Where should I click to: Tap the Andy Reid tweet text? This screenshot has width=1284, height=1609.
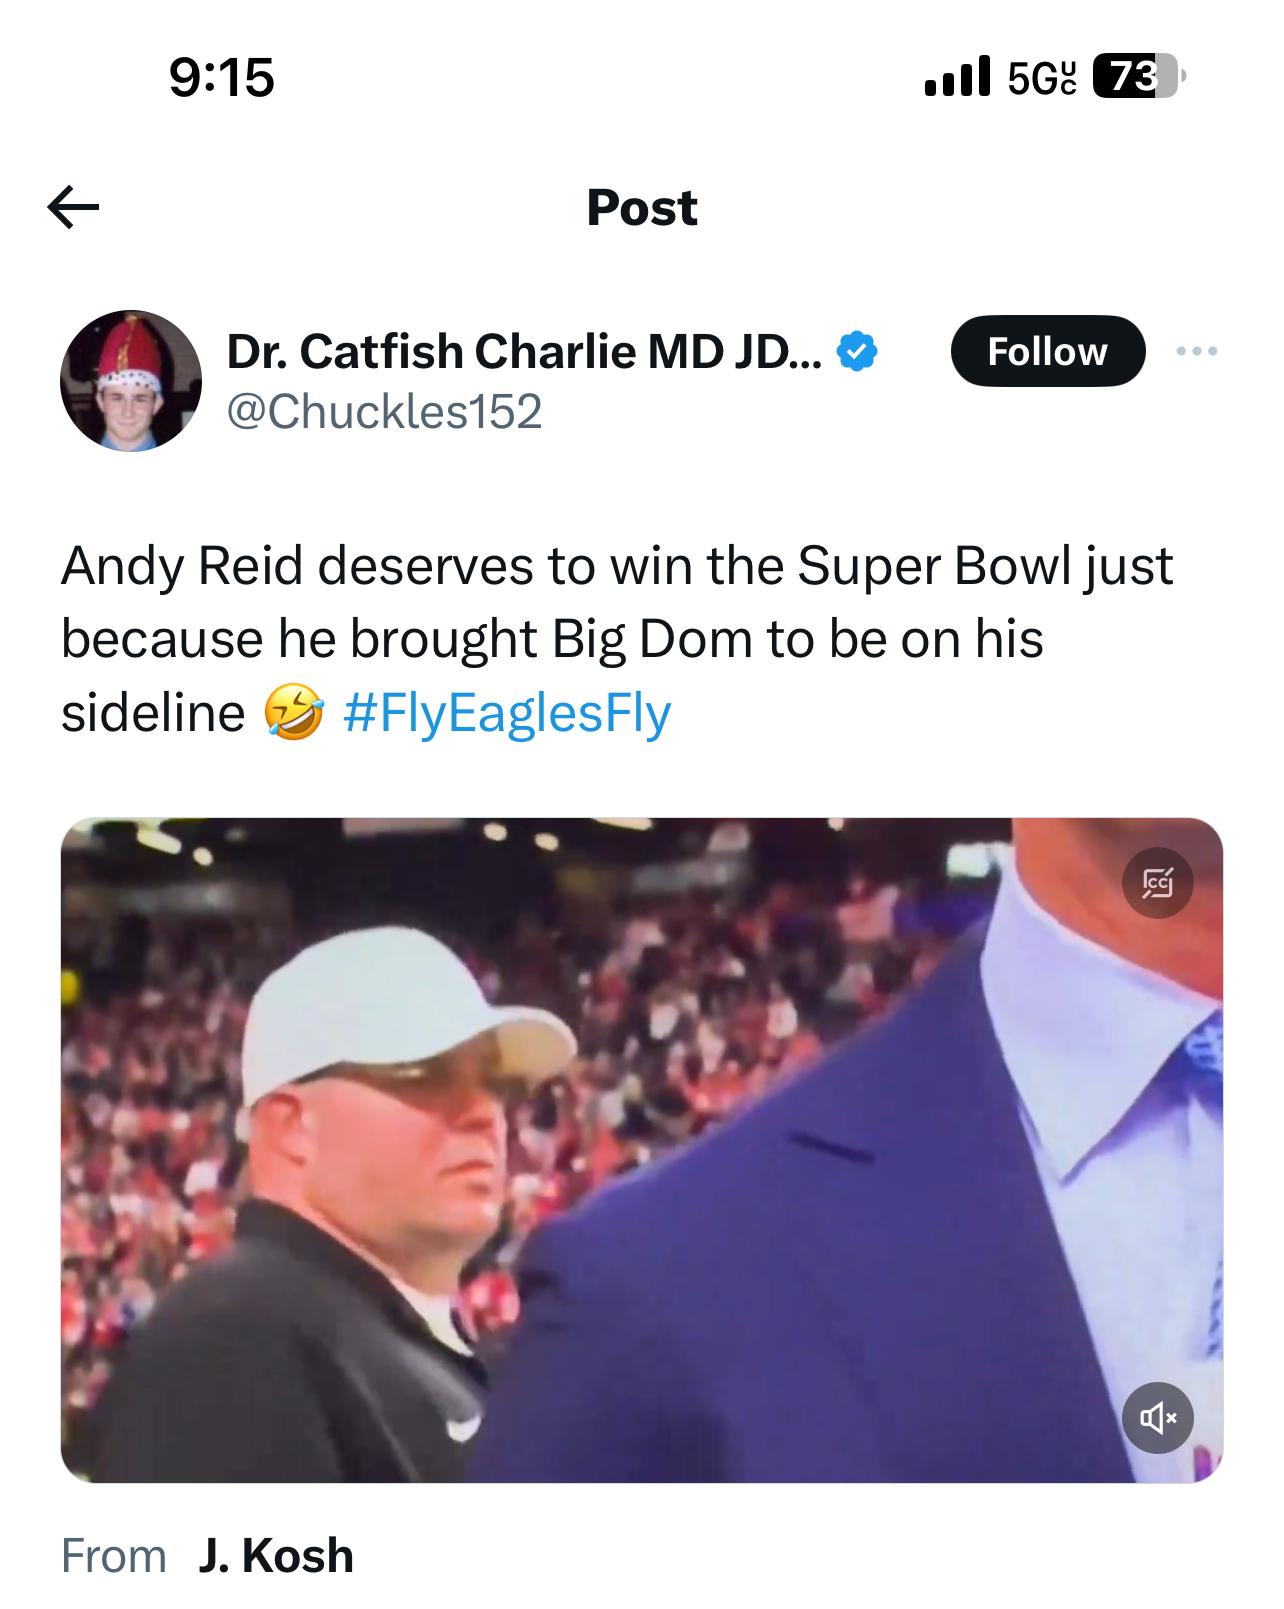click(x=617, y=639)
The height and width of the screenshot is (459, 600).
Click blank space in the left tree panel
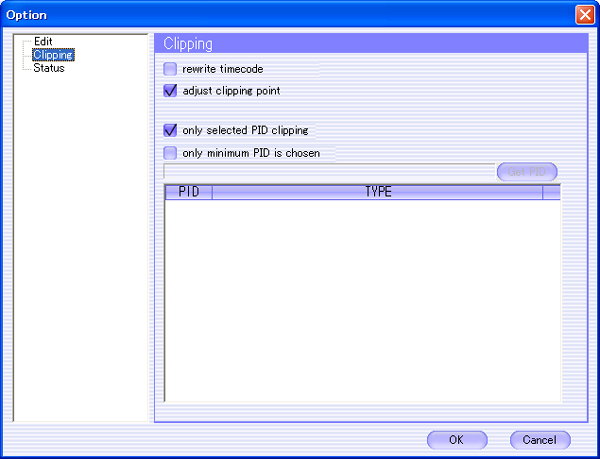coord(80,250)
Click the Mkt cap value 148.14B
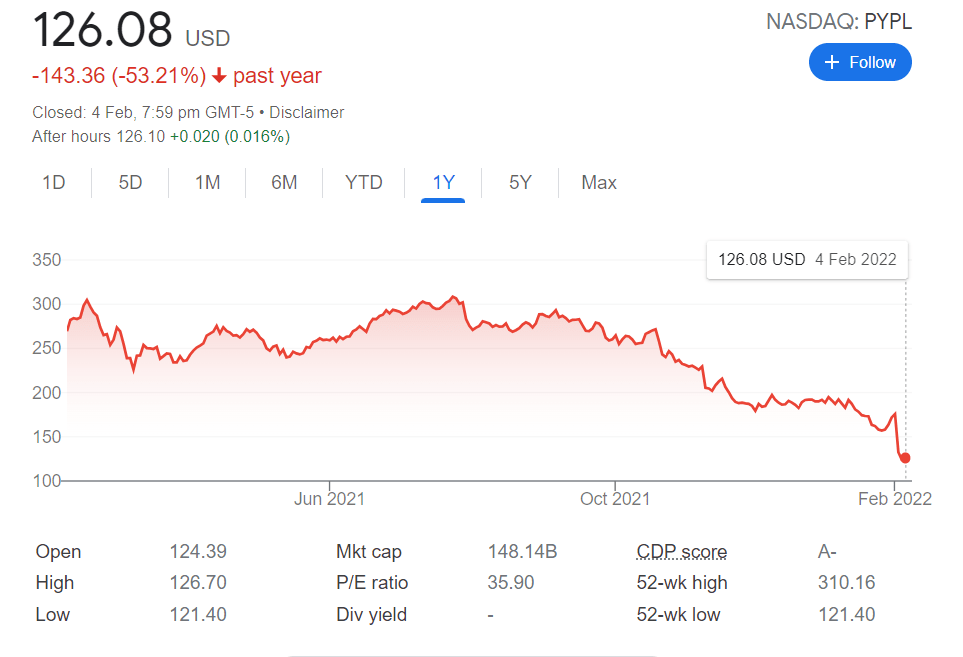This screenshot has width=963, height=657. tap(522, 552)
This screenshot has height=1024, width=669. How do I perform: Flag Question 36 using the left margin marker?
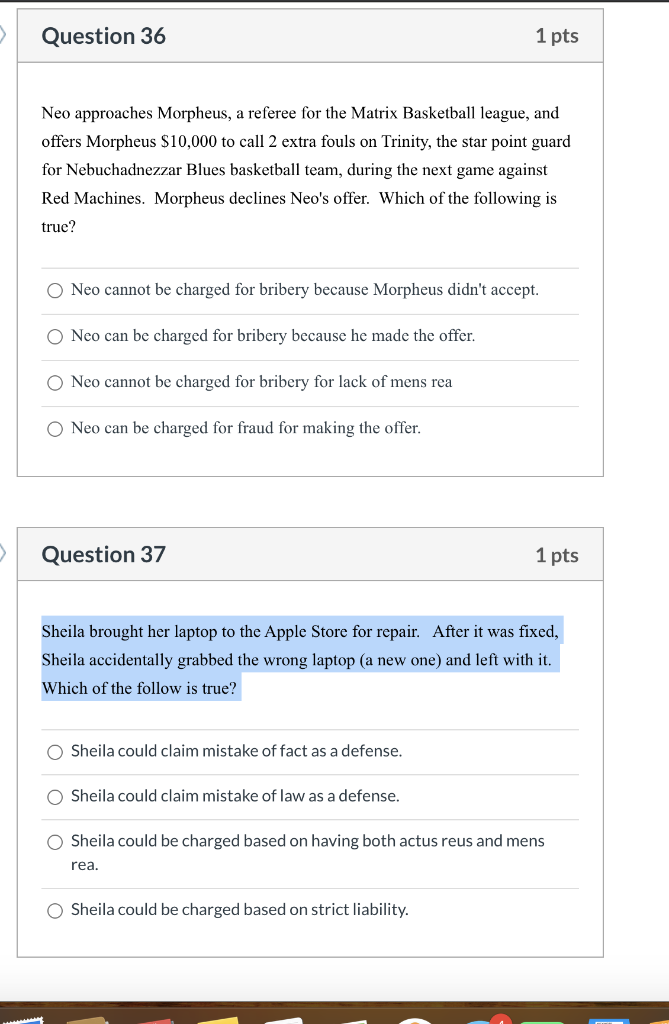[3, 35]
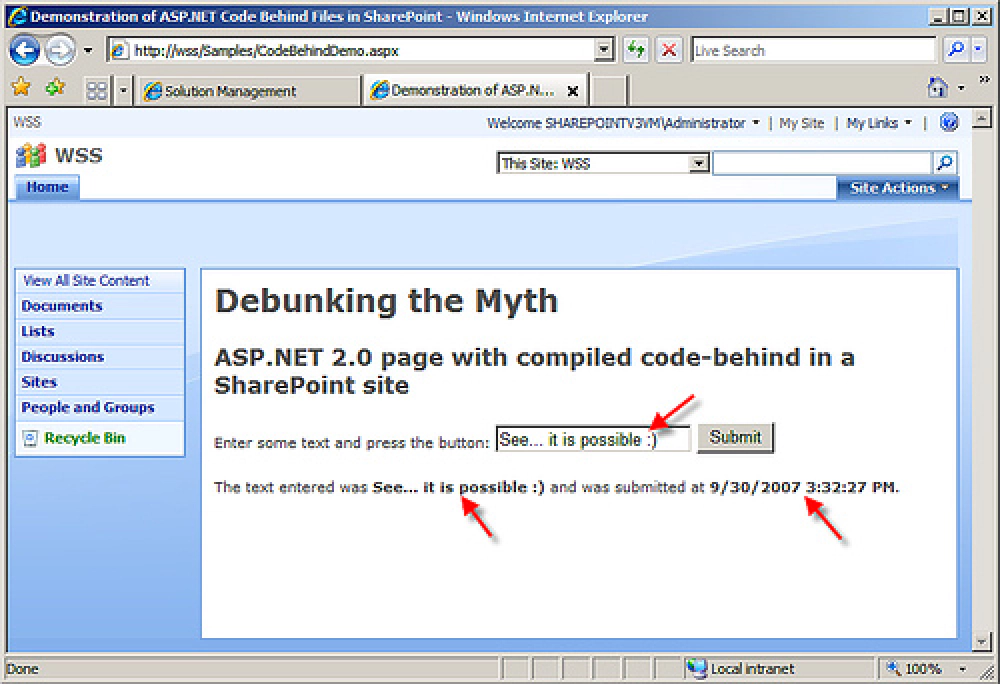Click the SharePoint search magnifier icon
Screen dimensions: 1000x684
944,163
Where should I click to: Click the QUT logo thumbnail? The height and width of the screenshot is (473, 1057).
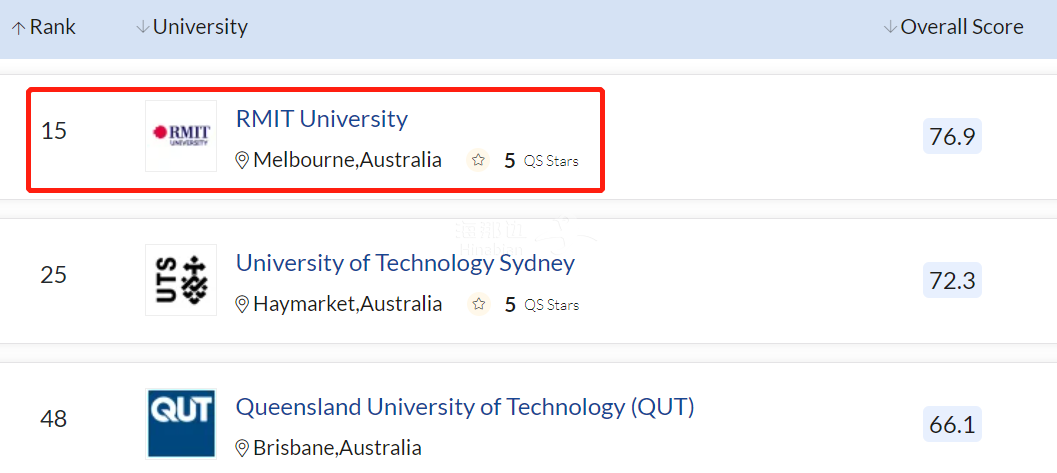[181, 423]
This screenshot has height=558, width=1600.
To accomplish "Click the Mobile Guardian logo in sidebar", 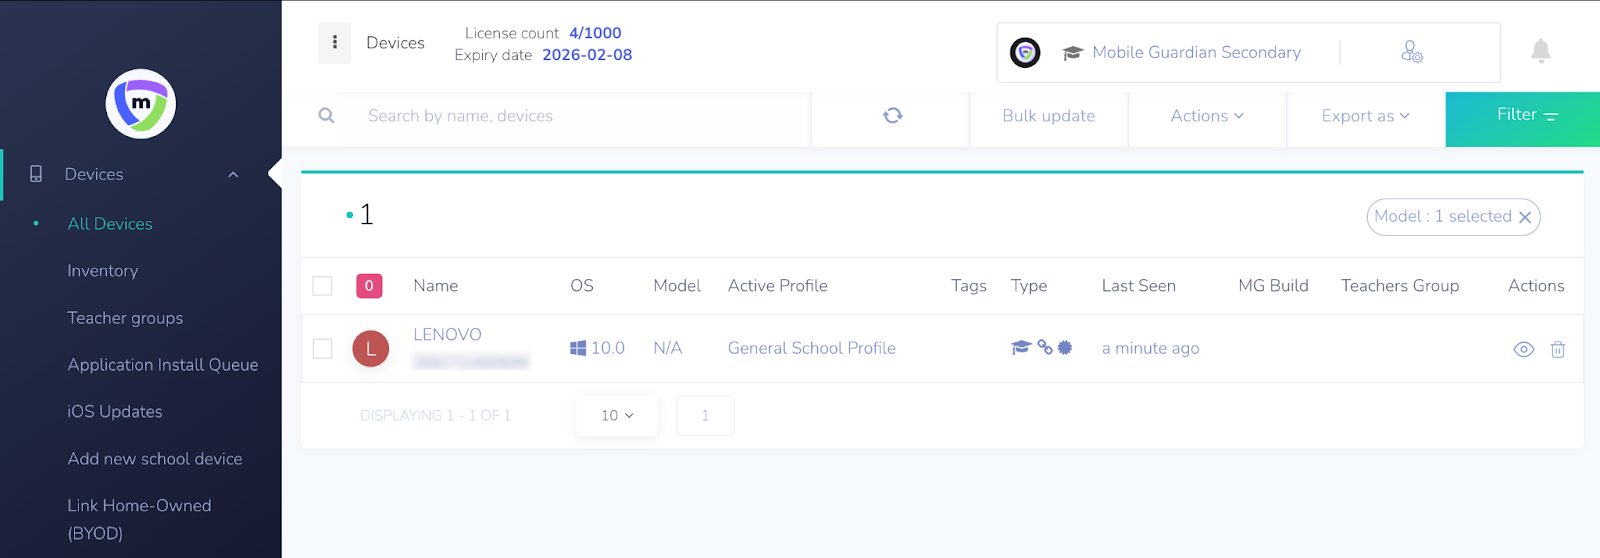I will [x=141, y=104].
○ ○ ○ ○ ○
▶ TASK TO COMPLETE: Although the records above contain pictures, the copy must not; set down exactly the lines from the one with "Click the Mkt cap value 148.14B" up to and including the one with "This screenshot has height=558, width=1600.".

▶ EXERCISE RESPONSE:
Click the Mkt cap value 148.14B
This screenshot has width=963, height=657. tap(522, 552)
This screenshot has height=1024, width=669. How do I perform: Flag Question 36 using the left margin marker?
[3, 35]
Click the SharePoint search magnifier icon
Screen dimensions: 1000x684
944,163
Where should I click to: Click the QUT logo thumbnail? The height and width of the screenshot is (473, 1057).
[181, 423]
This screenshot has height=558, width=1600.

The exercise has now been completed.